«Dedicado a fortificar y animar al Cuerpo de Cristo.»

Dios Es Nuestra Esperanza Y Nuestra Ayuda Segura

Por Rich Carmicheal

    Si bien siempre es bueno y esencial enfocarse en Dios y Su naturaleza y carácter, parece aún más significativo hacerlo en estos días en que muchos de nosotros nos damos cuenta de lo mucho que Lo necesitamos a Él y Sus recursos divinos.  Si te falta la esperanza, la paz, el aliento, la fortaleza, el consuelo, la ayuda, la liberación (¡y la lista continúa!), nuestra oración es que el Señor te ministre a través de estas páginas.

    Considera, por ejemplo, cómo el enfocarse en el Señor y Sus atributos afectaron la vida de Jeremías, como se revela en el tercer capítulo de Lamentaciones.  El profeta no podría haber estado en peor condición (ver versículos 1-20), y había llegado a un punto de aflicción en el que se encontraba sin paz, esperanza o fuerza.  ¡Pero luego volvió sus ojos hacia el Señor!  «Esto lo recuerdo en mi mente, por lo tanto tengo esperanza.  Por las misericordias del SEÑOR no somos consumidos, porque Sus misericordias no fallan.  Son nuevas cada mañana; grande es Tu fidelidad.  ‘El SEÑOR es mi porción,’ dice mi alma, ‘Por tanto, en Él espero.’  Bueno es el SEÑOR para los que esperan en Él, para el alma que Le busca» (vv. 21-26).  A Jeremías le habían acabado completamente sus propios recursos, pero luego se acordó del Señor, y de Sus misericordias, Su fidelidad y Su bondad – ¡y su esperanza fue restaurada!

Una Ayuda Segura

    O considera al salmista en el Salmo 46.  Él escribe dentro del contexto de gran angustia y aflicción y, sin embargo, comprende que Dios es «nuestro refugio y fortaleza, una ayuda muy presente,» sin importar cuán grande sea la prueba.  Dice que debido a quién es nuestro Dios y debido a lo que nuestro Dios es capaz de hacer, no temeremos «aunque la tierra sea removida, y aunque los montes sean llevados al medio del mar; aunque bramen y se turben sus aguas, aunque tiemblen los montes con su hinchazón» (vv. 2-3).  Continúa diciendo que «el SEÑOR de los ejércitos está con nosotros; el Dios de Jacob es nuestro refugio» (v. 7).  ¡Y Él nos ayudará! (vv. 1, 5).
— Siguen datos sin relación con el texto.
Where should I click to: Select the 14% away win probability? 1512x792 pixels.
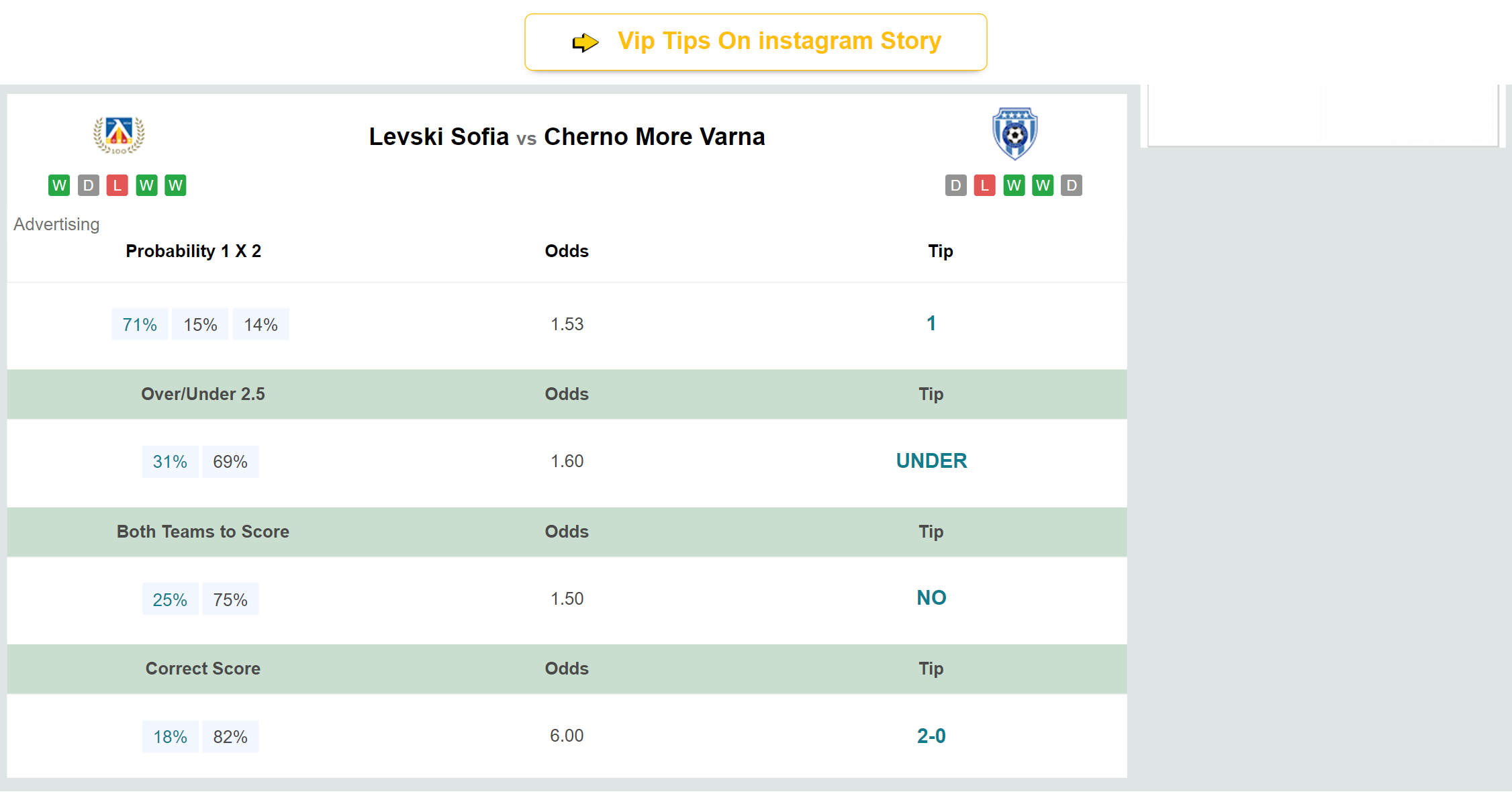[261, 324]
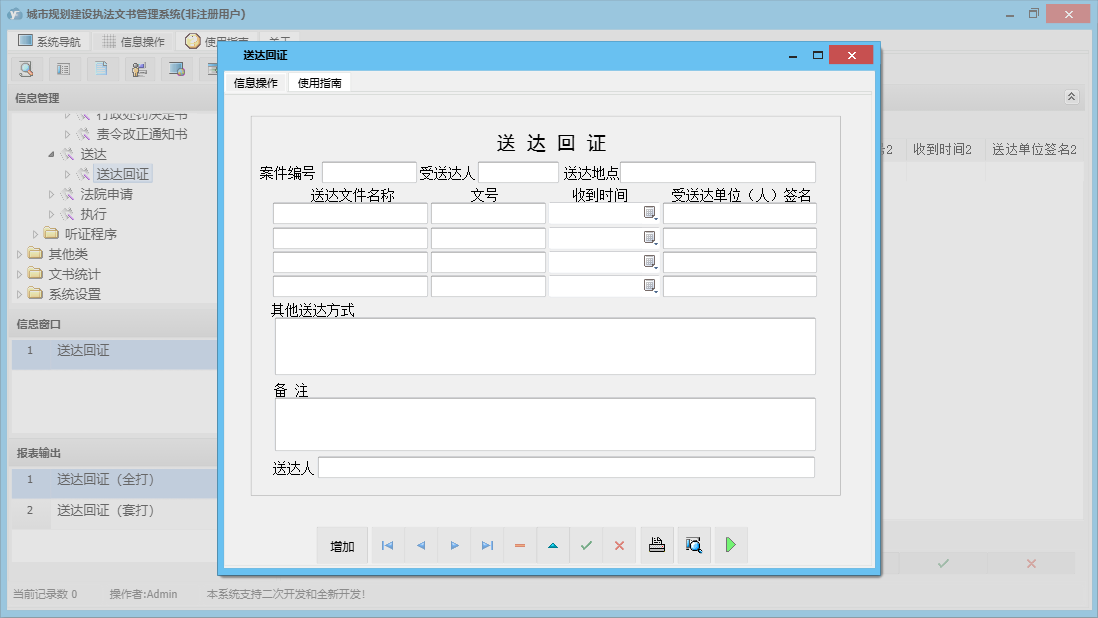Click the 案件编号 input field
Viewport: 1098px width, 618px height.
coord(367,171)
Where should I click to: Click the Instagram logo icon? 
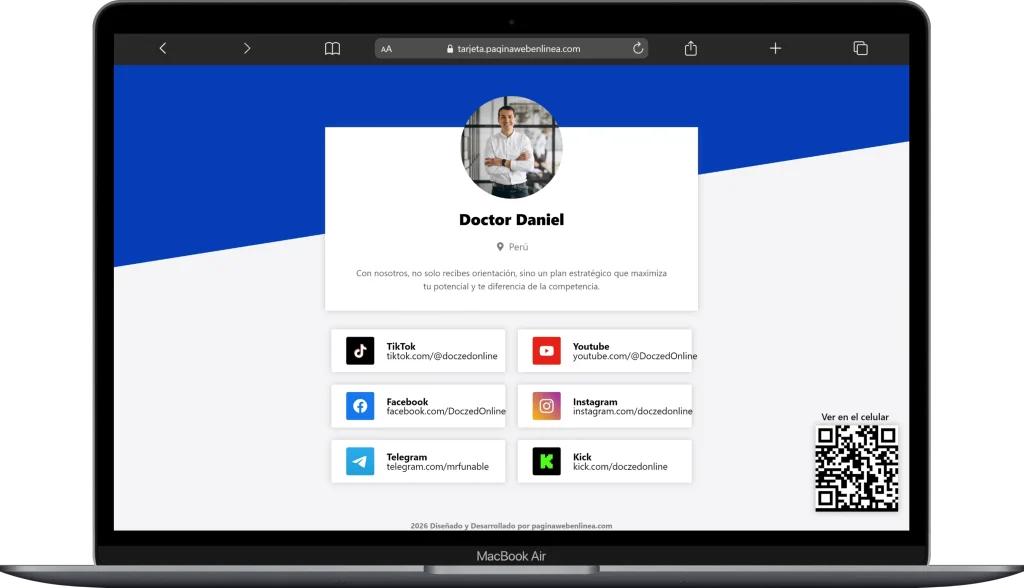coord(546,406)
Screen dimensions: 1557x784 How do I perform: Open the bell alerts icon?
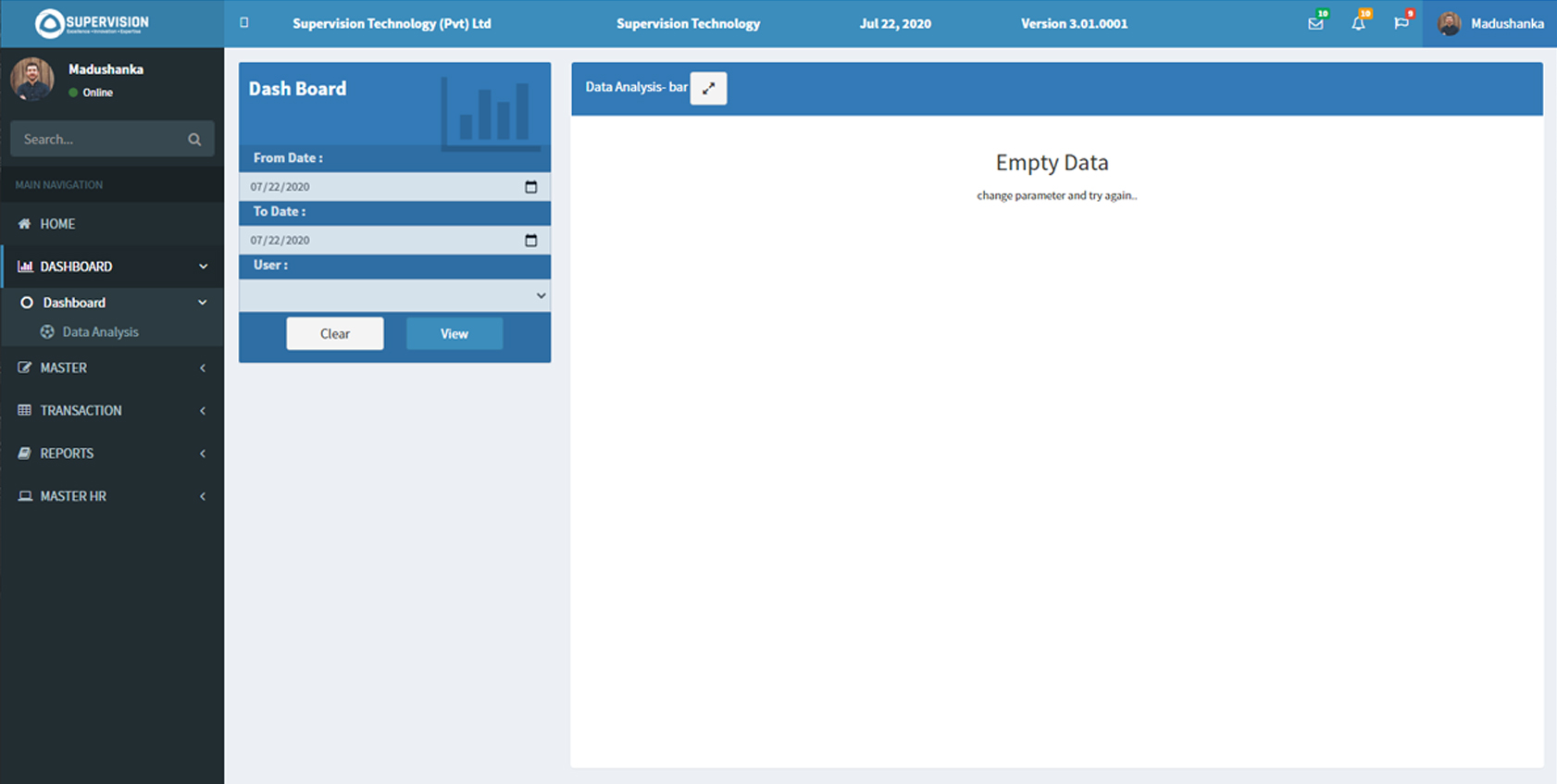[1358, 24]
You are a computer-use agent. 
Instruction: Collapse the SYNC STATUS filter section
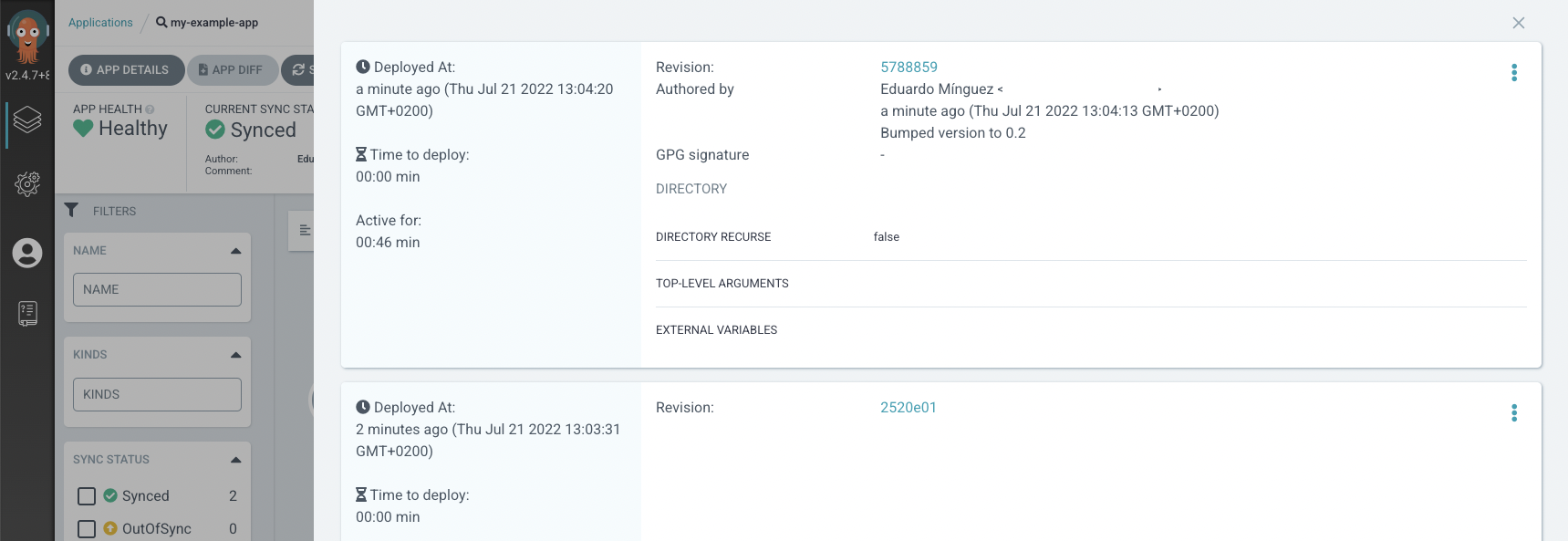(234, 458)
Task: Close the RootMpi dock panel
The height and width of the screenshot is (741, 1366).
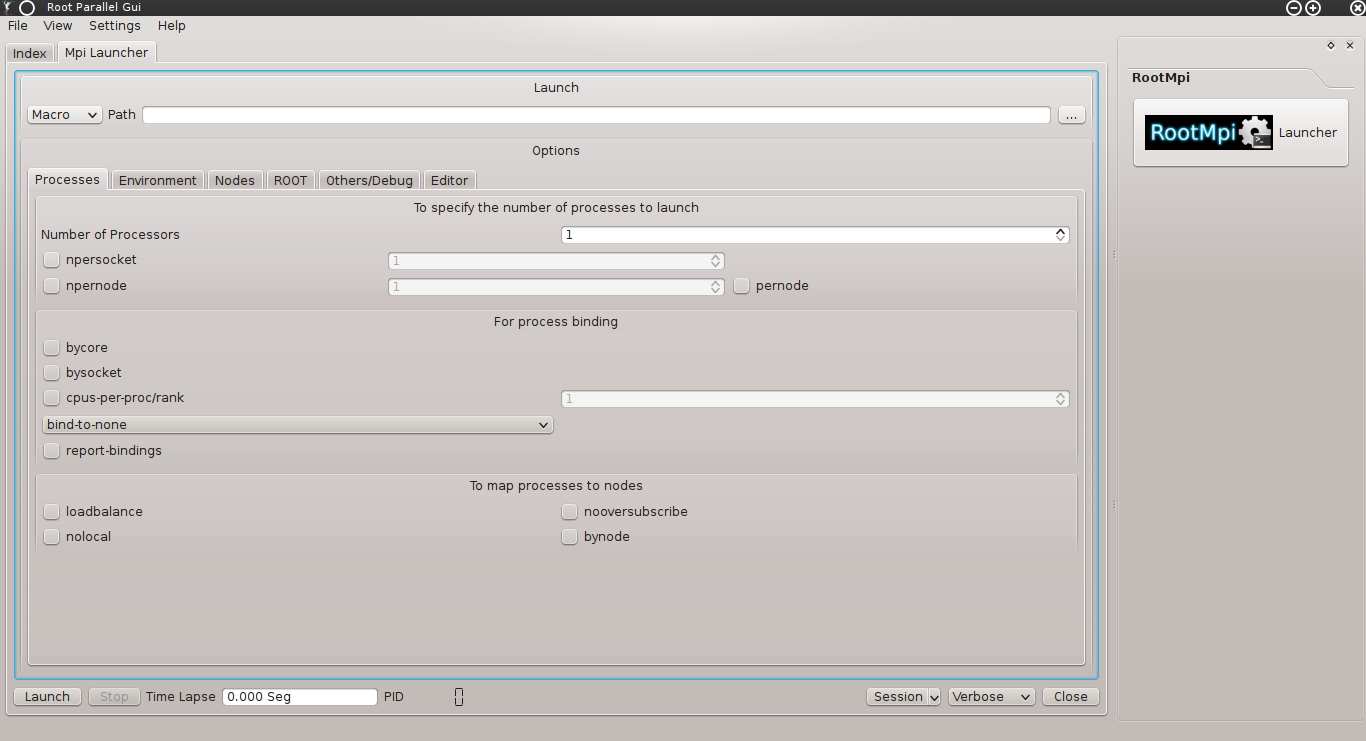Action: point(1350,46)
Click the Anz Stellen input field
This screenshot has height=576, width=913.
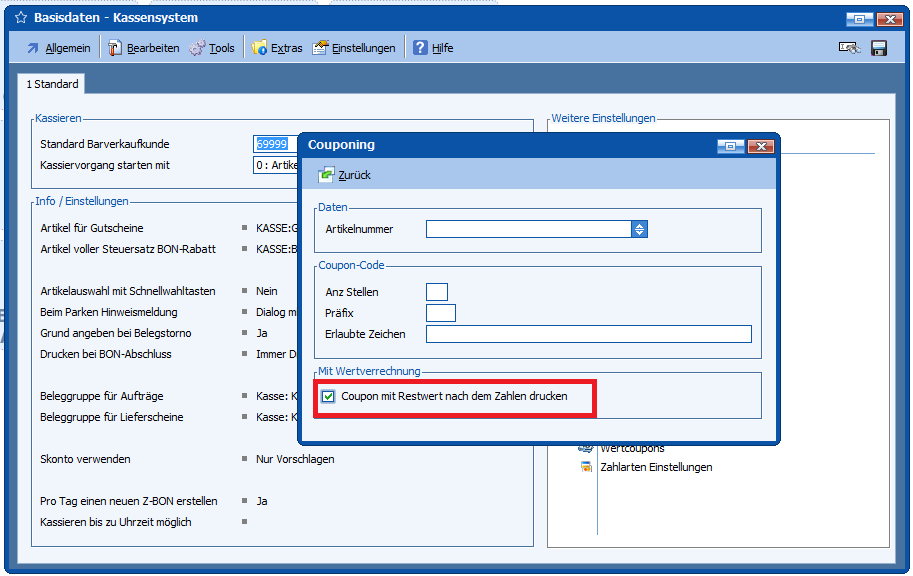pos(437,292)
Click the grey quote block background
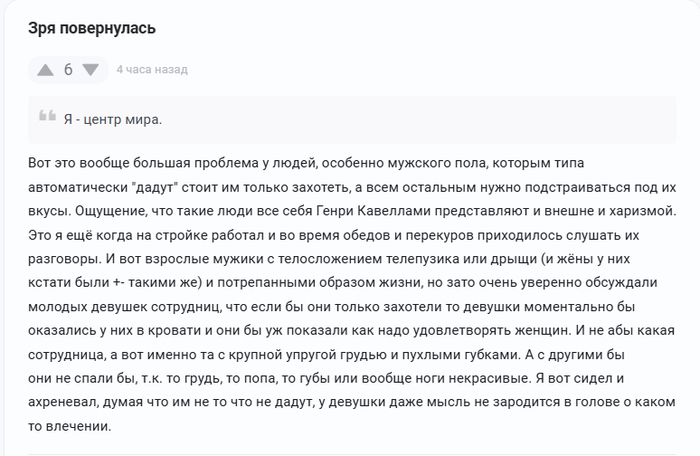 (352, 120)

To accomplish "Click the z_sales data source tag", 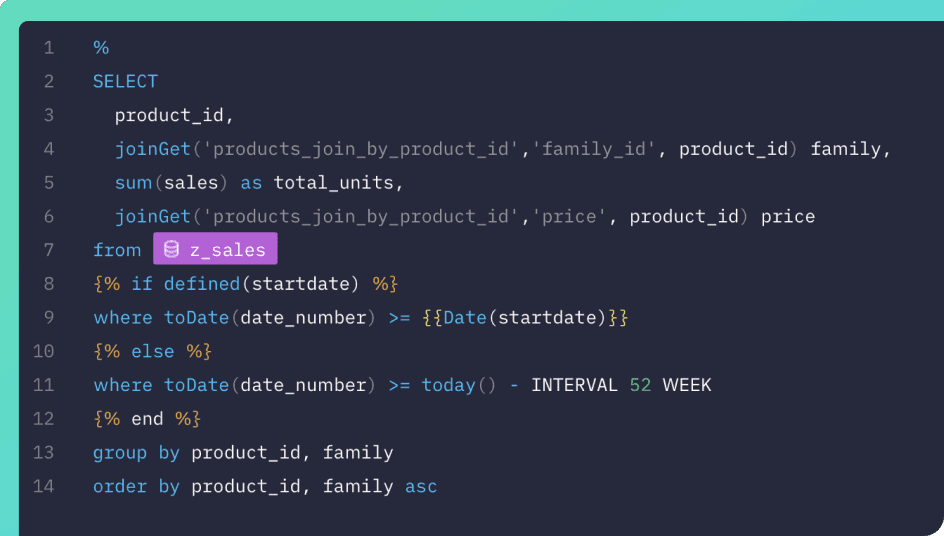I will pos(215,250).
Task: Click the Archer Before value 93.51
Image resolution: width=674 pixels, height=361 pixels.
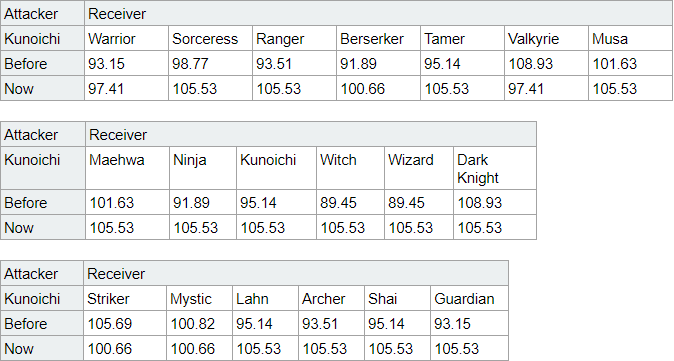Action: [x=331, y=324]

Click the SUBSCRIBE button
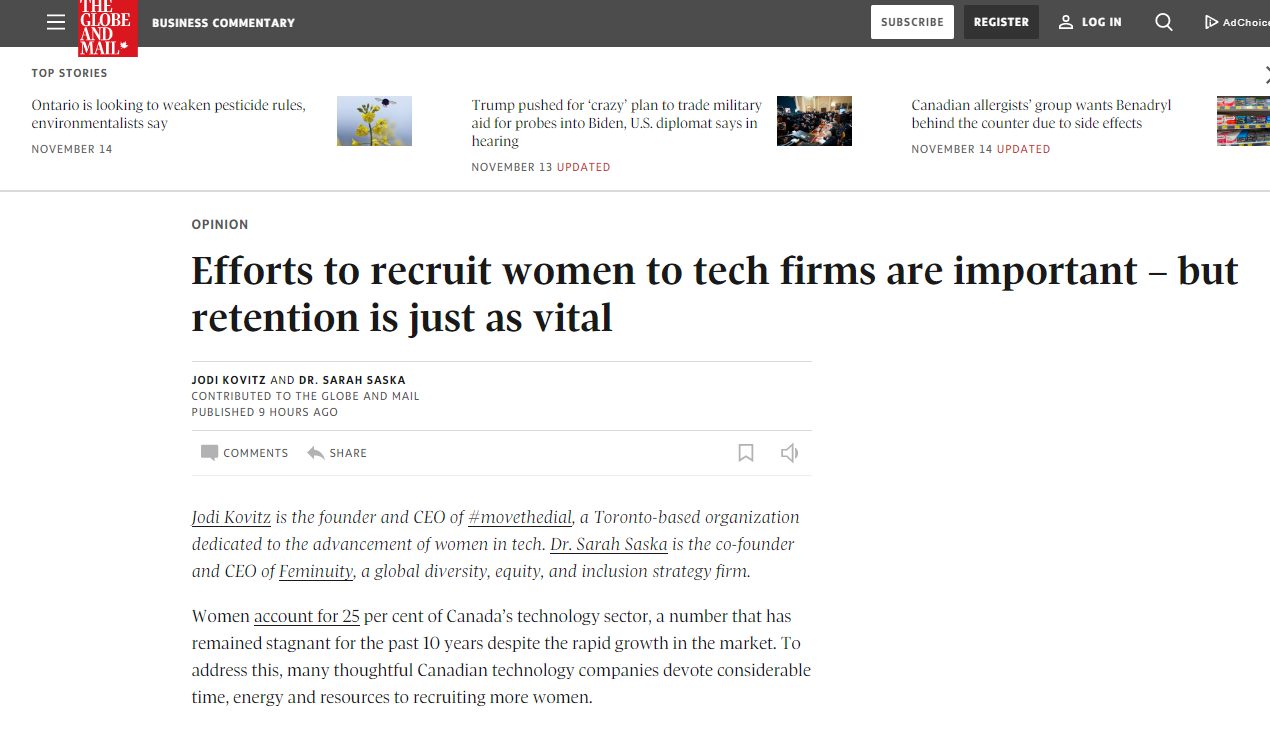[x=911, y=21]
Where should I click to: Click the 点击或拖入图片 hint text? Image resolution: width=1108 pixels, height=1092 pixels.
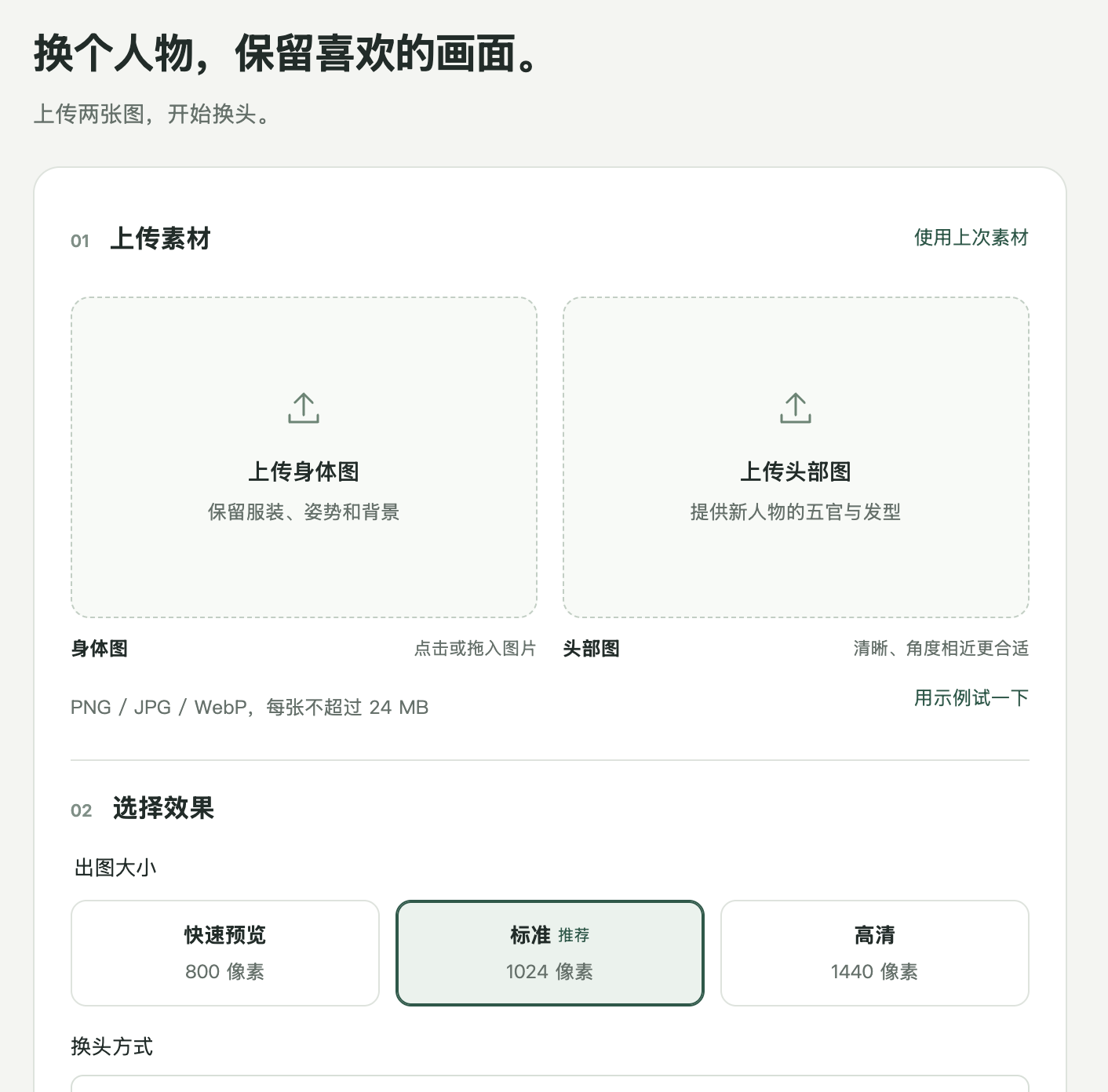point(476,649)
    Por cierto, ¿no es reconfortante saber que el Señor no es solo una «ayuda,» sino «una ayuda muy presente» o, como señala una nota al margen de mi Biblia, «una ayuda disponible en abundancia»?  ¡Él está verdaderamente con nosotros y nos ayudará mientras confiamos en Él!  ¡Esto no se basa en ilusiones, sino en la realidad de quién es Él!  Él es «nuestro refugio y fortaleza, una ayuda muy presente en los problemas.»  Y nos anima a confiar plenamente en Él.  Como Él mismo dice más adelante en el salmo: «Estad quietos, y sabed que Yo soy Dios» (v. 10).

Acércate a Dios

    En estos días de pruebas y problemas, es de suma importancia, por lo tanto, que nos acerquemos al Señor en oración y a través de Su Palabra.  Mientras lo hacemos, será fiel en acercarse a nosotros (Stg. 4:8).  Él nos revelará más de Sí Mismo y compartirá más de Sus recursos divinos con nosotros.  Él promete dar poder y fuerza al cansado (Is. 40:29), paz más allá del entendimiento (Flp. 4:6-7), provisión en tiempos de necesidad (4:19), consuelo en los valles oscuros (Sal. 23:4), liberación en el día de la angustia (50:15), protección contra el mal (91:1ss.), y así sucesivamente.

    Con respecto a pasar tiempo con Él a través de Su Palabra, tenga en cuenta que Su Palabra es viva y poderosa (Heb. 4:12).  A veces, aferrarse a una sola verdad o una promesa de Su Palabra puede marcar la diferencia en una situación por la que estamos pasando.  Me viene a la mente una declaración que he compartido anteriormente de D. L. Moody: «Espera una promesa y Dios te encontrará allí.»  Y esta declaración de A.W. Tozer: «…Si estás en problemas y estás preocupado por tu situación y estás dispuesto a ser honesto con Dios, puedes confiar en Él.  Puedes acudir a Él en el mérito de Su Hijo, reclamando Sus promesas, y Él no te defraudará.  Dios te ayudará y encontrarás el camino de la liberación.  Dios moverá el cielo y la tierra para ti si confías en Él.»

    «Echa tu carga sobre el Señor, y Él te sustentará…» (Sal. 55:22).